— PROVIDED RECORDS —
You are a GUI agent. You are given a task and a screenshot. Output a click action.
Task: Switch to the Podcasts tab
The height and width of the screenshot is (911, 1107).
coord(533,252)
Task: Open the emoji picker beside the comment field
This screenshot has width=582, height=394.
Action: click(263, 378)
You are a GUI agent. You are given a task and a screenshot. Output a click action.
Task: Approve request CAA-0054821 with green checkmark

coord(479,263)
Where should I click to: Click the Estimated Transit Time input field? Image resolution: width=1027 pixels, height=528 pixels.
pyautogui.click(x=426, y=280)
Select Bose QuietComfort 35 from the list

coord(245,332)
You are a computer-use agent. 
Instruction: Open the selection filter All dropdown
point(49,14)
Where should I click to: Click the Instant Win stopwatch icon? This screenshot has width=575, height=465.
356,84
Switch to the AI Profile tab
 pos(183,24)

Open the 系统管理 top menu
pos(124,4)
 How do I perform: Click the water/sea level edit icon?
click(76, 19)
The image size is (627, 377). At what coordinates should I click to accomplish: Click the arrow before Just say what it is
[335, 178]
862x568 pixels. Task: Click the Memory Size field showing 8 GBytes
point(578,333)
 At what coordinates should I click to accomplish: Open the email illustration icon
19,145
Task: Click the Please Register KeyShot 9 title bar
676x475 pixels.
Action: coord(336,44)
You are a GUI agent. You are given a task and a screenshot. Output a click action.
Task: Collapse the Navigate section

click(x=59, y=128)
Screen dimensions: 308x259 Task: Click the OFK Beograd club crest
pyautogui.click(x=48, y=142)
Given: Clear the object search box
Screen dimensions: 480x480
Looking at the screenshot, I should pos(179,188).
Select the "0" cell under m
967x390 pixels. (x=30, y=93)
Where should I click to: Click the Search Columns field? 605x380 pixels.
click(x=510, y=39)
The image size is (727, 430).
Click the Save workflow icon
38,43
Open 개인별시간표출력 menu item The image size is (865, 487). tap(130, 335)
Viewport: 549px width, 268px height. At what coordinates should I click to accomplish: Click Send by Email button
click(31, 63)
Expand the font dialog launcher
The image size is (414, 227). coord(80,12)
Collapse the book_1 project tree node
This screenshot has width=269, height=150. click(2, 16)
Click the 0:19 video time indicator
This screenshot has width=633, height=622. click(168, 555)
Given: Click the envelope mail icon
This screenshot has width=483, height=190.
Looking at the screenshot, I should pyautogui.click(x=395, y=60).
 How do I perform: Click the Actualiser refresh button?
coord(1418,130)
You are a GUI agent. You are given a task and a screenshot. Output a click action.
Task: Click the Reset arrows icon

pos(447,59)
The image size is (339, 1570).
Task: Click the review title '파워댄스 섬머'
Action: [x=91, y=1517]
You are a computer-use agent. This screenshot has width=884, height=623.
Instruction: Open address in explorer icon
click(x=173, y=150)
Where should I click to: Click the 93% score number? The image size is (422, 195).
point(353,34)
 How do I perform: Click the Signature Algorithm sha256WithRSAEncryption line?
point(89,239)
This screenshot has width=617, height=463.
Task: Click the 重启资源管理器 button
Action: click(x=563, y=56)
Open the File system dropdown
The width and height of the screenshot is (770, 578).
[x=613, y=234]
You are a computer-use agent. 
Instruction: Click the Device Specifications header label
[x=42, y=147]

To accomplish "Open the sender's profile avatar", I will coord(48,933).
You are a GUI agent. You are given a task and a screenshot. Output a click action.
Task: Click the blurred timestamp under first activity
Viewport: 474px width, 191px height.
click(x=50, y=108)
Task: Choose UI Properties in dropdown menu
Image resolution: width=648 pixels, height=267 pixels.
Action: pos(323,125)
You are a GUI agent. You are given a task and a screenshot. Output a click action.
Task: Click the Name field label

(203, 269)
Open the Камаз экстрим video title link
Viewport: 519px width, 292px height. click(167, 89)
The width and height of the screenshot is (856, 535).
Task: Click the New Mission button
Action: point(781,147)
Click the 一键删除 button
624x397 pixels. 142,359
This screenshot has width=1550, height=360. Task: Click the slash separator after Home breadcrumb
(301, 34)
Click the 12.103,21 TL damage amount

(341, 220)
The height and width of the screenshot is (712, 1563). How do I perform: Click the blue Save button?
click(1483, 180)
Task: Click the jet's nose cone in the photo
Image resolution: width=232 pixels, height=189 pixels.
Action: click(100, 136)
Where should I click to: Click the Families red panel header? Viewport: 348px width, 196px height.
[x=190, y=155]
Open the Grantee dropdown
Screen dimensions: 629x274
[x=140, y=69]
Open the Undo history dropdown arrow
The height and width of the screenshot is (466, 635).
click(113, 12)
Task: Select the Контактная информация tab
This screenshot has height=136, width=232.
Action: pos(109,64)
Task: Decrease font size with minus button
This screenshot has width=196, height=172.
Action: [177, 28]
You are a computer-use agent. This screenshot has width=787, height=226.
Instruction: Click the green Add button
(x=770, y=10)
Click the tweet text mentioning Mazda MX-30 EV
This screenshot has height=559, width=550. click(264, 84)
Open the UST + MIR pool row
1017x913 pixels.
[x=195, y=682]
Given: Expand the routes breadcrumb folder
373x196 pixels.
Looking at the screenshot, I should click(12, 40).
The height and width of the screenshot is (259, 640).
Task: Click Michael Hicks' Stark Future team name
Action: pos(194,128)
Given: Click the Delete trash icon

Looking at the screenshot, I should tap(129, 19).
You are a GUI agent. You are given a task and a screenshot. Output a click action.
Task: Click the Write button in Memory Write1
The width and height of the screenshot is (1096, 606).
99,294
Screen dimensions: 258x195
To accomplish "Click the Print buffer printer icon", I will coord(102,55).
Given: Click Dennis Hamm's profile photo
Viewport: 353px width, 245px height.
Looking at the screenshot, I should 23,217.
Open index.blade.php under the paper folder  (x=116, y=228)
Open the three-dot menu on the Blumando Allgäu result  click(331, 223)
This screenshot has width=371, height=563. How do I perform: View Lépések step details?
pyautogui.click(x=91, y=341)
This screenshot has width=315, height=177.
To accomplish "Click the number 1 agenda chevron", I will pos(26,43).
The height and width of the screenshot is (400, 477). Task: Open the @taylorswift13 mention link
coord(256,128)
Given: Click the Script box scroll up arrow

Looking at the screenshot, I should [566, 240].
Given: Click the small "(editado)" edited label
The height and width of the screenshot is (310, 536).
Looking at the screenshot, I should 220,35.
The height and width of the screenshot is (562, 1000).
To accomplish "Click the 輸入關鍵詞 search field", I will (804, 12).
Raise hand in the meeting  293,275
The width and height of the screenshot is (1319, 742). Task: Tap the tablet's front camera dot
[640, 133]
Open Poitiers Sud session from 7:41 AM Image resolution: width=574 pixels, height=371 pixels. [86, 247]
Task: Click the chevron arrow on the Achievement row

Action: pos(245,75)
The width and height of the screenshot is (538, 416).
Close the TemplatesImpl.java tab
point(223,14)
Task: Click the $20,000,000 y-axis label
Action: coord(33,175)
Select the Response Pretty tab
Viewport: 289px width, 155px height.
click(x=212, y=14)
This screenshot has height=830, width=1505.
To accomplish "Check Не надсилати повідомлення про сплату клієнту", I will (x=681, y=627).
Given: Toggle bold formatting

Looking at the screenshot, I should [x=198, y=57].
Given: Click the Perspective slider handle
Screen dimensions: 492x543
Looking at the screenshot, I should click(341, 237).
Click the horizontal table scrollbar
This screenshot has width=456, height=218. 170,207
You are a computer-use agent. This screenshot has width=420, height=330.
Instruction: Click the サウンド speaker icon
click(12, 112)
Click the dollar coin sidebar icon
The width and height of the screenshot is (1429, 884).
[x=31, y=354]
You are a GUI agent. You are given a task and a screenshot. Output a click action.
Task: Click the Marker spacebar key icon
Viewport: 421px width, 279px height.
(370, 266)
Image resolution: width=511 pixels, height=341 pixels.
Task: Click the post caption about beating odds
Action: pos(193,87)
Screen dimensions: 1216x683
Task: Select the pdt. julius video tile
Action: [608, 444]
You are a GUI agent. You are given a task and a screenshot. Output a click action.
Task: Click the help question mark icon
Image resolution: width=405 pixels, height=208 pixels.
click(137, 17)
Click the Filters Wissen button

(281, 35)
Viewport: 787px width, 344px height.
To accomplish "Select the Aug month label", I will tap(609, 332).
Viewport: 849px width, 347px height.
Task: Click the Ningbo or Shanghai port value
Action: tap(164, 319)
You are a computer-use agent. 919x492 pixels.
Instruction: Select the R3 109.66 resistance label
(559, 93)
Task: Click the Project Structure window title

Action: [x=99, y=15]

— HOW TO COMPLETE THIS TASK —
From the line with "This screenshot has height=830, width=1505." to the end of the listing above, set down every line exactly as it appears, both ends included.

— SOLVED PROBLEM —
This screenshot has height=830, width=1505.
To accomplish "Check Не надсилати повідомлення про сплату клієнту", I will (x=681, y=627).
Given: Toggle bold formatting

Looking at the screenshot, I should [x=198, y=57].
Given: Click the Perspective slider handle
Screen dimensions: 492x543
Looking at the screenshot, I should click(341, 237).
Click the horizontal table scrollbar
This screenshot has width=456, height=218. 170,207
You are a computer-use agent. This screenshot has width=420, height=330.
Instruction: Click the サウンド speaker icon
click(12, 112)
Click the dollar coin sidebar icon
The width and height of the screenshot is (1429, 884).
[x=31, y=354]
You are a GUI agent. You are given a task and a screenshot. Output a click action.
Task: Click the Marker spacebar key icon
Viewport: 421px width, 279px height.
(370, 266)
Image resolution: width=511 pixels, height=341 pixels.
Task: Click the post caption about beating odds
Action: pos(193,87)
Screen dimensions: 1216x683
Task: Select the pdt. julius video tile
Action: [608, 444]
You are a GUI agent. You are given a task and a screenshot. Output a click action.
Task: Click the help question mark icon
Image resolution: width=405 pixels, height=208 pixels.
click(137, 17)
Click the Filters Wissen button

(281, 35)
Viewport: 787px width, 344px height.
To accomplish "Select the Aug month label", I will tap(609, 332).
Viewport: 849px width, 347px height.
Task: Click the Ningbo or Shanghai port value
Action: tap(164, 319)
You are a computer-use agent. 919x492 pixels.
Instruction: Select the R3 109.66 resistance label
(559, 93)
Task: Click the Project Structure window title

Action: [x=99, y=15]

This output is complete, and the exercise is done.